For (a) and (b), one direction of the iff is trivial.
For (b), I think I can show the converse: Assume $\tilde{X}^1 \to X^1$ is normal. Then given $\tilde{x_1}, \tilde{x}_2 \in \tilde{X}$ such that $p(\tilde{x}_1) = p(\tilde{x}_2) := x \in X$, find a path $\ell$ in $X$ from $x$ to a point $x_0$ in the 1-skeleton. Then there exist unique lifts $\tilde{\ell}_1$ and $\tilde{\ell}_2$ beginning at $\tilde{x}_1$ and $\tilde{x}_2$ respectively, and ending at some points $\hat{x}_1$ and $\hat{x}_2$ in the 1-skeleton of $\tilde{X}$. By assumption, there's a deck transformation of the 1-skeleton taking $\hat{x}_1$ to $\hat{x}_2$. By (a), this would correspond to a deck transformation $h$ of $\tilde{X}$. Uniqueness of lifts and the fact that $ph = p$ would force this deck transformation to take $\tilde{x_1}$ to $\tilde{x_2}$.

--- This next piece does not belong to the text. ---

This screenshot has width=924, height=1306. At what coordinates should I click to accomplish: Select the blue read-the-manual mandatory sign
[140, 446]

For (c), clearly the restriction map from deck transformations of $\tilde{X}$ to deck transformations of $\tilde{X}^1$ is injective since a deck transformation (of a connected space) is determined by its action on a point. Preservation of compositions also clear. Surjectivity would follow from (a).

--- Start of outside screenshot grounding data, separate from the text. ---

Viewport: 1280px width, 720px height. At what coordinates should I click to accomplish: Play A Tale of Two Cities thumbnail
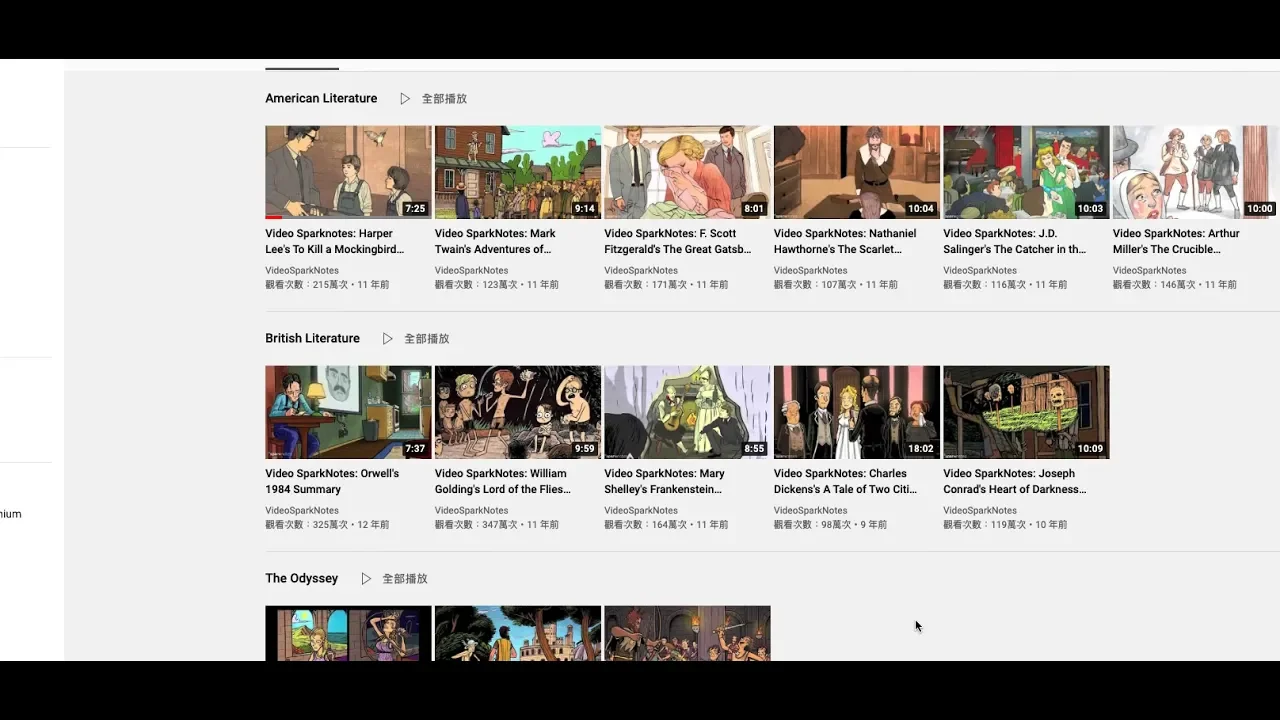856,412
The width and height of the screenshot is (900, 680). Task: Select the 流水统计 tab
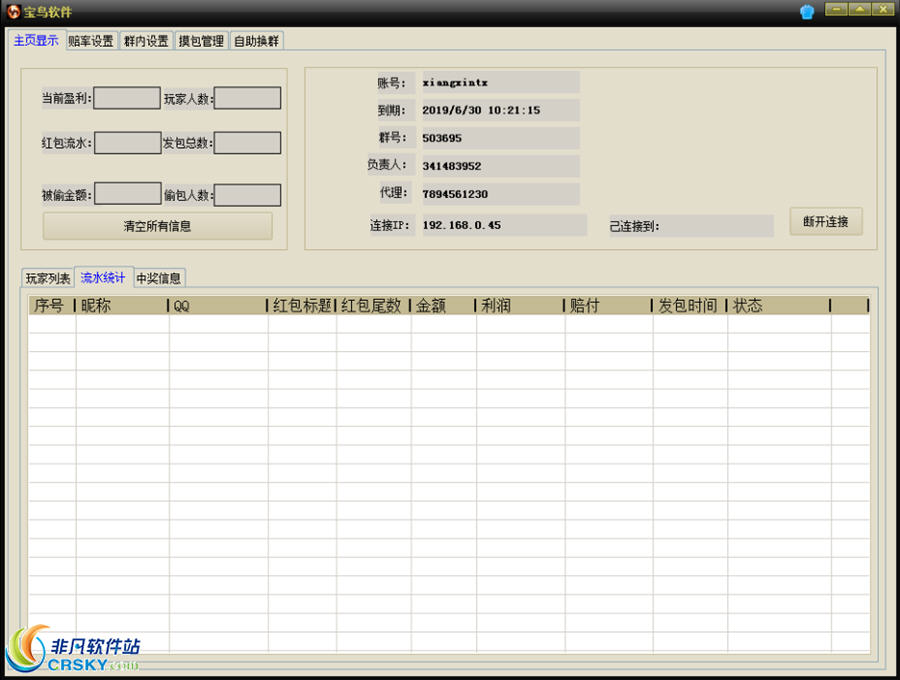pos(103,278)
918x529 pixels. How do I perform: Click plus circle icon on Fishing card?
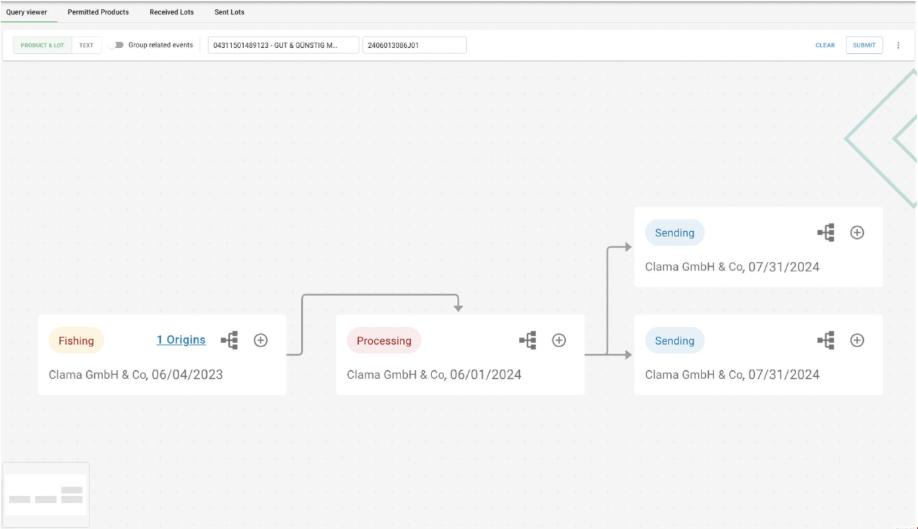point(260,340)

So what's left is proving the nontrivial implication in (a): given a covering isomorphism $\phi: \tilde{X}_1^1 \to \tilde{X}_2^1$, how can I produce an isomorphism $\psi: \tilde{X}_1 \to \tilde{X}_2$?

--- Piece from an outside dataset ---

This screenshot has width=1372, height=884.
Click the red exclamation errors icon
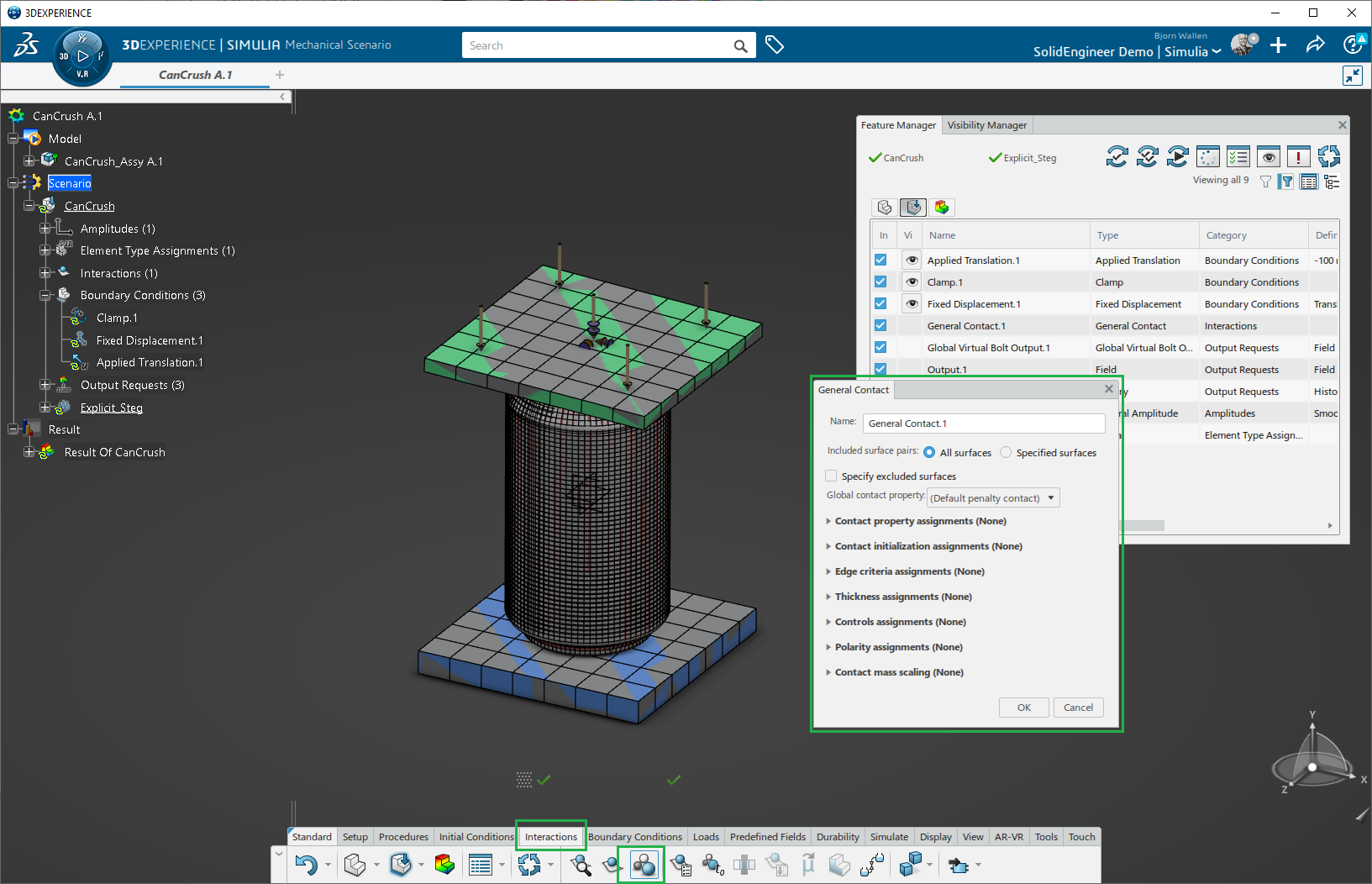(1298, 157)
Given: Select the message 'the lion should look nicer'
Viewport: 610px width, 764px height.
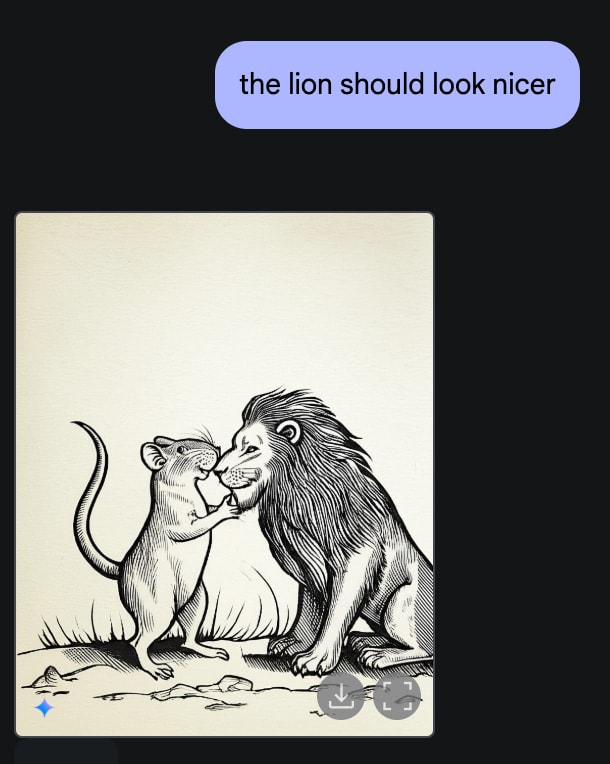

I want $\psi |_{\tilde{X}_1^1} = \phi$. The space $\tilde{X}_1$ (and $\tilde{X}_2$) is built up by attaching disks; at the first step, disks $D_\alpha$ are added via attaching maps $\theta_\alpha: \partial D_\alpha \to \tilde{X}_1^1$.
This is where I get stuck. I think I want to argue that $\tilde{X}_2$ is built up from its 1-skeleton by attaching disks via maps $\psi \circ \theta_\alpha$, but I'm not sure...
Alternatively, I thought about trying an argument based on the fact the the fundamental group of a CW complex is the group of its one skeleton modded out by relations from its 2-skeleton, and using the fact that coverings are isomorphic iff the projections of their fundamental groups are the same, but I couldn't see my way through that argument either.
Any advice on how to proceed would be appreciated. Thanks.